- Directed by: Hans Lindgren
- Written by: Hans Lindgren
- Produced by: Laila Mikkelsen Harald Ohrvik
- Starring: Nils Sletta Sigrid Huun Helge Jordal Frøydis Armand Anne Marie Ottersen
- Cinematography: Halvor Næss
- Edited by: Ola Solum
- Music by: Christian Reim
- Distributed by: Norsk Film
- Release date: April 25, 1980;
- Running time: 90 minutes
- Country: Norway
- Language: Norwegian

= Nedtur =

Nedtur (literally 'Downturn', released in English as If Music Be the Food of Love) is a Norwegian feature film from 1980 directed by Hans Lindgren.
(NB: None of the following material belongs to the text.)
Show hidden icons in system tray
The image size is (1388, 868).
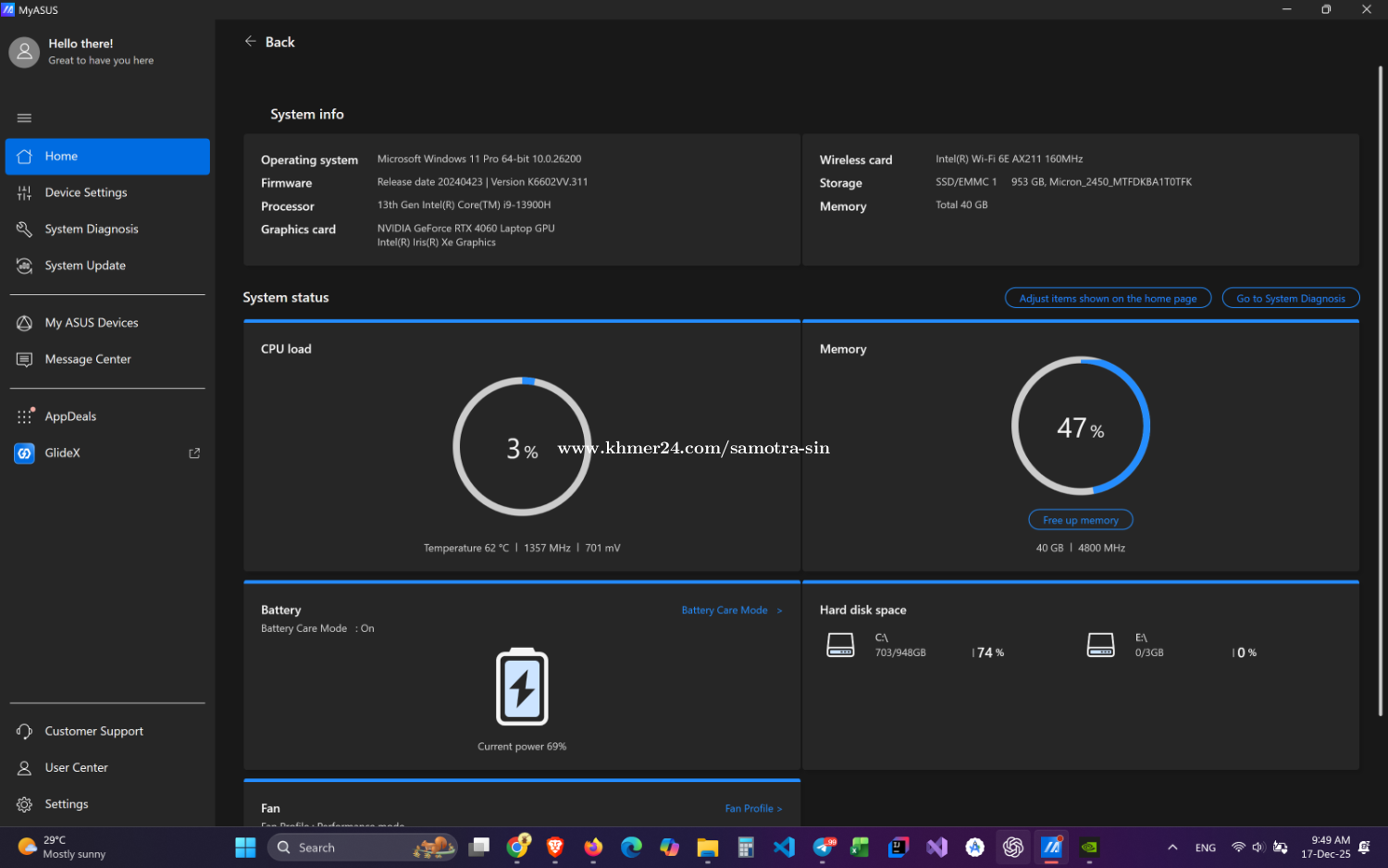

The film is about the life of a musician and his friends who often party together and are struggling with both relationships and marriage.

==Plot==
Nils (played by Nils Sletta) is a self-absorbed young jazz musician who expresses himself through music. Christian (Helge Jordal), Nils' friend, works as a photographer for a weekly magazine who also takes nude photos to make extra money. Christian is also struggling in his marriage with Kari (Frøydis Armand). Nils and Christian like to party together and drink a lot.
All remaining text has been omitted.